**Aufgabe 1**
Auf wen geht laut dem Text über daoistische Ritualpraxis die These zurück, dass sich diese Praxis als Prozess der „Emanzipierung“ von schamanistischen Vorstellungen entwickelt?
**Aufgabe 2**
Schreiben Sie den Text über daoistische Ritualpraxis im Anschluss an seinen letzten Satz weiter.

**Vorliegender Text**
Daoistische Ritualpraxis entwickelt sich in China als Prozess der „Emanzipierung“ vom Einfluss schamanistischer Vorstellungen seit dem 3. Jh. n. Chr. (These Michel Strickmann)
Daoistische Doktrin und Praxis bestehen zunächst in Form von lokalen Kulten. Ein gemeinsames Merkmal ist die rituelle Behandlung der Relation zwischen der Geisterwelt und den Lebenden, welche oft mit einem therapeutischen Anspruch verbunden ist:
- Daoistische Priester sind „Experten“ mit privilegiertem Zugang zu Gottheiten und Geistern, die als Schicksalsmächte auf die Lebenden Einfluss ausüben (vgl. Funktion der wu 巫 als Medien).
- Priester traten damit in Konkurrenz zu den Schamanen, führten jedoch im Unterschied zu schamanistischen Medien eine stärker formalisierte, ritualsymbolische Behandlung ein (was jedoch die Einbindung von Trancetechniken u.ä. nicht ausschließt).

**Angezeigte Informationen**
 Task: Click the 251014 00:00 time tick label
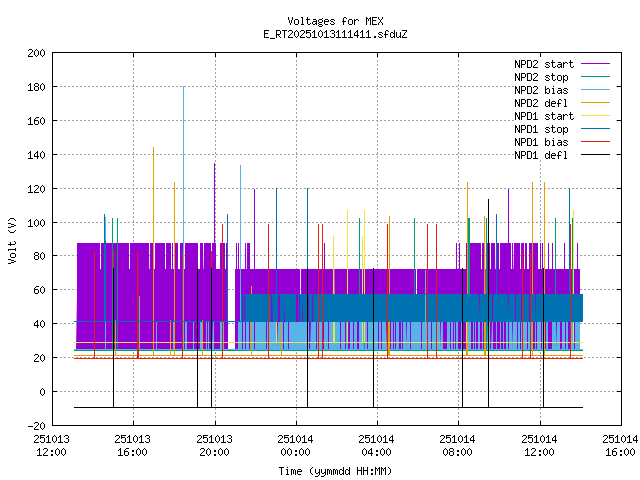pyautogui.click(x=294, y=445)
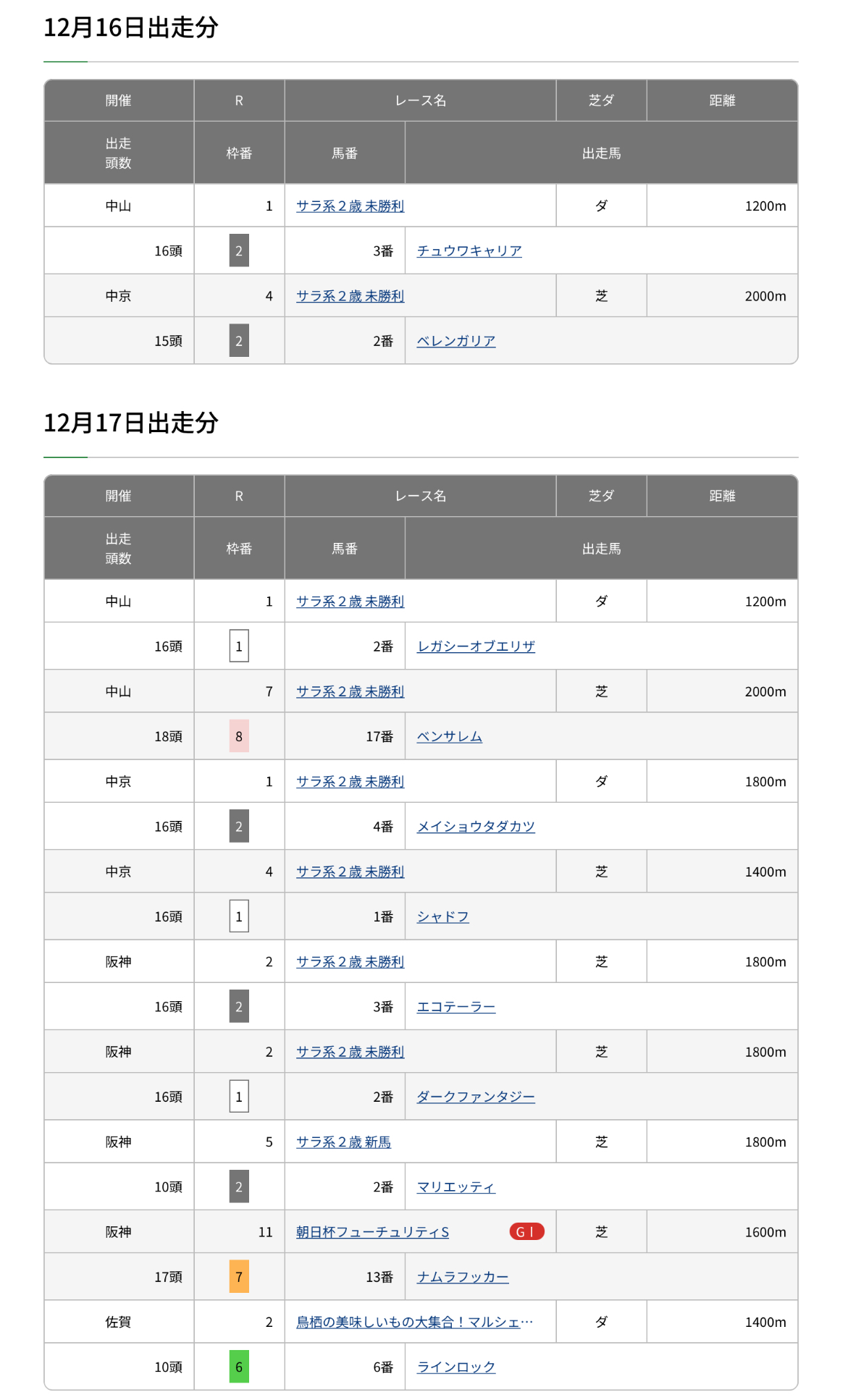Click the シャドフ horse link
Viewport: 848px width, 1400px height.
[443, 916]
==
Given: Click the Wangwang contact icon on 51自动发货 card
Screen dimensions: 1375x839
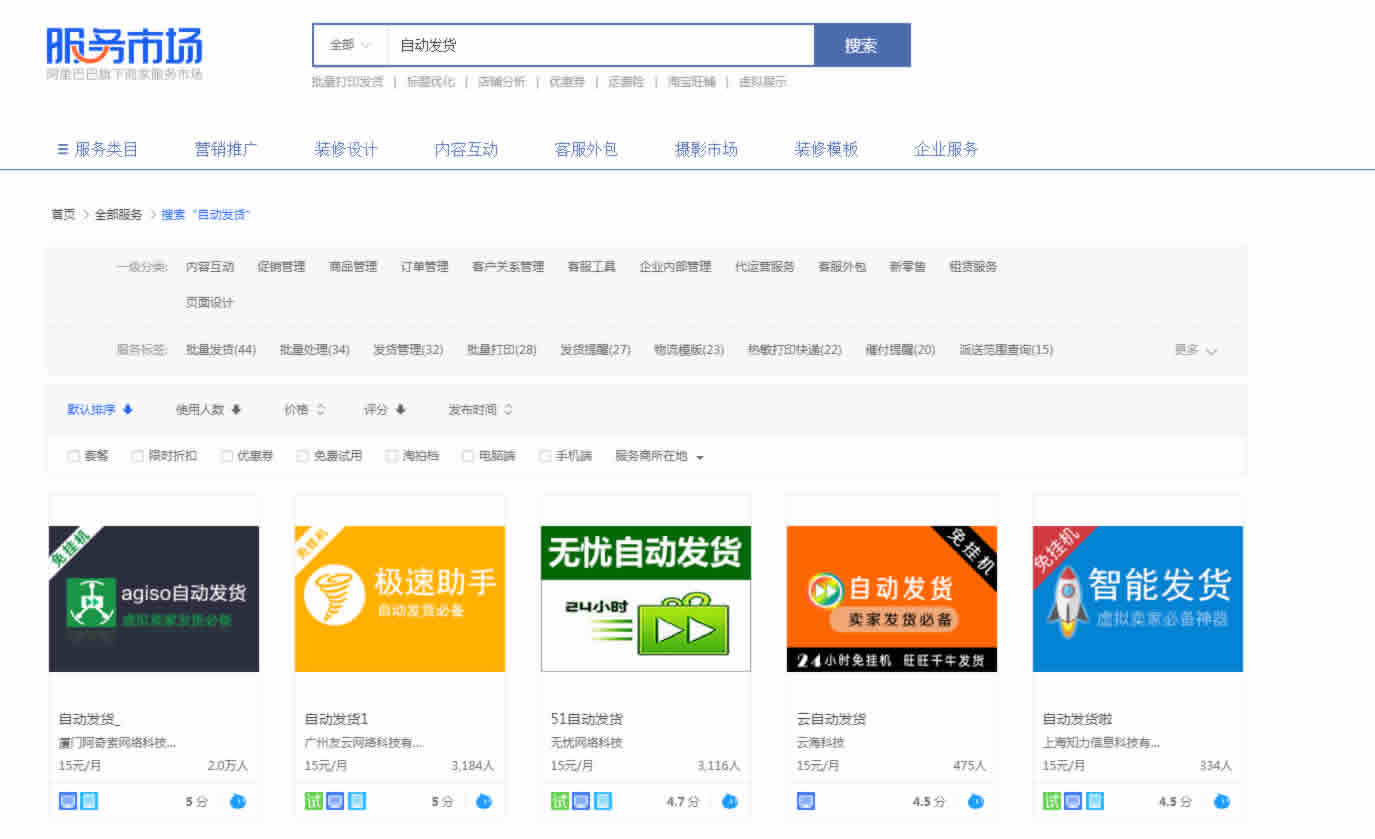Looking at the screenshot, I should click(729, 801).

**Lösung 1**
Auf Michel Strickmann.

**Lösung 2**
Die Entwicklung von Ritualpraxis und Doktrin zeitigt auch buddhistische Einflüsse:
- eine „therapeutische“ Ablösung der Lebenden vom (schädlichen) Einfluss der Geister (und damit vom Einflussbereich der Medien).
- eine Positionierung gegen den konfuzianischen Ahnenkult (Einschränkung und Ablehnung der Ahnenopfer)

Allgemein kann der neue Idealtypus des daoistischen Priesters so charakterisiert werden:
- Er ist „Sachwalter des Dao“, schriftkundig, ausgebildet in der Medizin und daran anschließenden therapeutischen Verfahren,
- statt (schamanistischer) Trancetechnik eher Betonung der Meditation und Textgelehrsamkeit: Einsicht in die universale Ordnung (dao 道 und fa 法, vgl. buddh. dharma) und deren systematische Beschreibung in der Doktrin sowie Behandlung im Ritual.
- Himmel und Unterwelt schließen an die kaiserliche Administration an: Wie im Rechtssystem, kann ein Geständnis von Vergehen Strafminderung oder Straferlass seitens der Unterweltadministration bewirken (vgl. jur. Mediation).
- In diesem Sinn fungieren daoistische Priester weniger als Medien (d.h. schamanisch) sondern eher als Mediatoren (d.h. Vermittler, „Rechtsgelehrte“) zwischen Menschen und Geistern.